Gæsteforelæsning: Susan Sidlauskas, Rutgers University
The Limits of Painted Form: John Singer Sargent’s Lady Sassoon (1907, private collection)
Info about event
Time
Location
Building 1584, Room 112
Wednesday 12. October, at 14:15. Building 1584 (Kasernen) Room 112
Susan Sidlauskas, Rutgers University:
The Limits of Painted Form: John Singer Sargent’s Lady Sassoon (1907, private collection)
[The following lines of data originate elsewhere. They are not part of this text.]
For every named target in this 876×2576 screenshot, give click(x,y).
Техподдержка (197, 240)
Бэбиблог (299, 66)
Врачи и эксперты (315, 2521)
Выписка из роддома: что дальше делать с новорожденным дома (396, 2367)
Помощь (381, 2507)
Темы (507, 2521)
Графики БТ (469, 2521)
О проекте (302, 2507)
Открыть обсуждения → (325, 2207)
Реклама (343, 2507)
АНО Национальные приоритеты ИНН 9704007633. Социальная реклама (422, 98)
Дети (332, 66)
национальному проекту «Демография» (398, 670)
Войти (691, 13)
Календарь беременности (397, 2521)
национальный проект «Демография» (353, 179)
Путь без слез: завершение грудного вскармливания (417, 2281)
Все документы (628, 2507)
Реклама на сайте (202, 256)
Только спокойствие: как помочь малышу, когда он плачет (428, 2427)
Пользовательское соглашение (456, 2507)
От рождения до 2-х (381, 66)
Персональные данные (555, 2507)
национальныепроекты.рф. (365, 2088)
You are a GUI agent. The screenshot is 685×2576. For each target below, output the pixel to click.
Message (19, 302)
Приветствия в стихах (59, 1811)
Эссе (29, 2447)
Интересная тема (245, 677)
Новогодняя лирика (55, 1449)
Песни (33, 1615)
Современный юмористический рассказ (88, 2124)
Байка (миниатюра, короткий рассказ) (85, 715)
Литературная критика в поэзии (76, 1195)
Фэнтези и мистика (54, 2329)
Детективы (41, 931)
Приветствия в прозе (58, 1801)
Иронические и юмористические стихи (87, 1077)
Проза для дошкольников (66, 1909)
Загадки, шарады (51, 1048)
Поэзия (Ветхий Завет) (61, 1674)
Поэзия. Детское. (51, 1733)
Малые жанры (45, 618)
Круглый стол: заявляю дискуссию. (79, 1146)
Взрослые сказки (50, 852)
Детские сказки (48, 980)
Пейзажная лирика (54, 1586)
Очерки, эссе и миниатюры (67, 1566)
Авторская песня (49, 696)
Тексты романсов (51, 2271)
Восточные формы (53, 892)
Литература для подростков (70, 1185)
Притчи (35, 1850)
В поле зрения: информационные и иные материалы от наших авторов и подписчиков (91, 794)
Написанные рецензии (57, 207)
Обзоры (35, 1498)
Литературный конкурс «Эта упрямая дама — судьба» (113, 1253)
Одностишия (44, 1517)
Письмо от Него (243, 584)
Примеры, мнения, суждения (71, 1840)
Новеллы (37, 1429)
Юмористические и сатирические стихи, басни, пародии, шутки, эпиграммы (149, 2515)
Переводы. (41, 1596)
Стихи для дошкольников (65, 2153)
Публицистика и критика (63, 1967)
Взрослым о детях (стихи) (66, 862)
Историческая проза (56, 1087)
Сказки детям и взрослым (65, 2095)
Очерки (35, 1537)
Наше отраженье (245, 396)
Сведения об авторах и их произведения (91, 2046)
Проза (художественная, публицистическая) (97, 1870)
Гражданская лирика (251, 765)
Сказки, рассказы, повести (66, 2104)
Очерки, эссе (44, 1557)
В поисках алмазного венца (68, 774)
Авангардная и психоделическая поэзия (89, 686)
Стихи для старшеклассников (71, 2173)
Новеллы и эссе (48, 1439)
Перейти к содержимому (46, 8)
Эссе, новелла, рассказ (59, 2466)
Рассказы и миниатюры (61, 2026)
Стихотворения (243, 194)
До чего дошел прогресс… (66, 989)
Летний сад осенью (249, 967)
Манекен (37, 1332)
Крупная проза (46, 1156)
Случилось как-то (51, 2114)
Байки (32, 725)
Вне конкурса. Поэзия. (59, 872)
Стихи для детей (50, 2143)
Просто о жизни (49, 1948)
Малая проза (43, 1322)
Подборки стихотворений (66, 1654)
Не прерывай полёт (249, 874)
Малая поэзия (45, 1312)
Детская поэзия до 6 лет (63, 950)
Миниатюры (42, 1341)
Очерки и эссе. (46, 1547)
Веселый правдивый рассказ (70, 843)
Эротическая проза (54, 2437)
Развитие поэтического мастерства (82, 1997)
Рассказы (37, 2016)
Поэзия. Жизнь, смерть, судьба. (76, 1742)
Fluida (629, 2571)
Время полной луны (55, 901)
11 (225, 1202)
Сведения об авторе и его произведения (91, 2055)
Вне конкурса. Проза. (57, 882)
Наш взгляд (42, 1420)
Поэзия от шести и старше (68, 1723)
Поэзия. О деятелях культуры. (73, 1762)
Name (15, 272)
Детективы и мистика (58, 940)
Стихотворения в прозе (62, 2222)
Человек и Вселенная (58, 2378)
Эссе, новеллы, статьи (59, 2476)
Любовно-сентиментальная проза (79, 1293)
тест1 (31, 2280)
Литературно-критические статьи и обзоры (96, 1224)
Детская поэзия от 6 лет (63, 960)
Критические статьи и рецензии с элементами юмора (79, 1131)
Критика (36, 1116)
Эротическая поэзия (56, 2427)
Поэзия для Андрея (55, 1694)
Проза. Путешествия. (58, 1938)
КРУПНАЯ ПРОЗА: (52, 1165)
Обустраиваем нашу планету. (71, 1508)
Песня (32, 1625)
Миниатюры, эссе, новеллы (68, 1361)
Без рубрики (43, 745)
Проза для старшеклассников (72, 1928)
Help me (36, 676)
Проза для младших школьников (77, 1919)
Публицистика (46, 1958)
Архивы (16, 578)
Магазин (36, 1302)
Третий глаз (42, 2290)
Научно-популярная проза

John Singer Sargent is most often identified through precisely the kinds of portraits that have guaranteed his exclusion from the pantheon of modernism. Roger Fry’s much-quoted insistence upon Sargent’s irrelevance lingers; in fact, Fry and his peers expressly defined modernism against Sargent, a reductive view that has been reinforced by such emblems as Alfred Barr’s outdated but influential grid tracking the heroic, inevitably male, “discovery” of abstraction. Instead, I’d like to suggest that this painter, at his most ambitious, generated a subversive, even avant-garde practice that succeeded on its own terms—especially in the later portraits for which he is often reviled. The focus of my talk will be Sargent’s Portrait of Aline Sassoon of 1907, which offers what is perhaps the artist’s most radical experiment in overturning conventional figure/ground distinctions, even as he tested the conceptual and mimetic limits of painted form. It is worth noting that the painting was made during the same year in which the artist publicly proclaimed that he was forever done with portraiture. It is my contention that Sargent did not simply bear witness to the Gilded Age finery around him; he engineered its pictorial disintegration through a process in which skin, hair and fabric dissolved only to be reconstituted as other, more ambiguous substances. At its best, Sargent’s transformative practice dissolved the distinctions between his subjects’ anatomical “selves” and the material trappings that consolidated their social identities. In so doing he challenged not only the separability of the two, but the distinction between “figure” and “ground”— modernism’s signature move. In his pictorial dismantling of the figure, and the “rebuilding” he effected through fluidly interpenetrating forms and voids, I would argue that certain key paintings of Sargent’s betray as deep a skepticism about the stability of the fin de siècle subject as Paul Cézanne’s.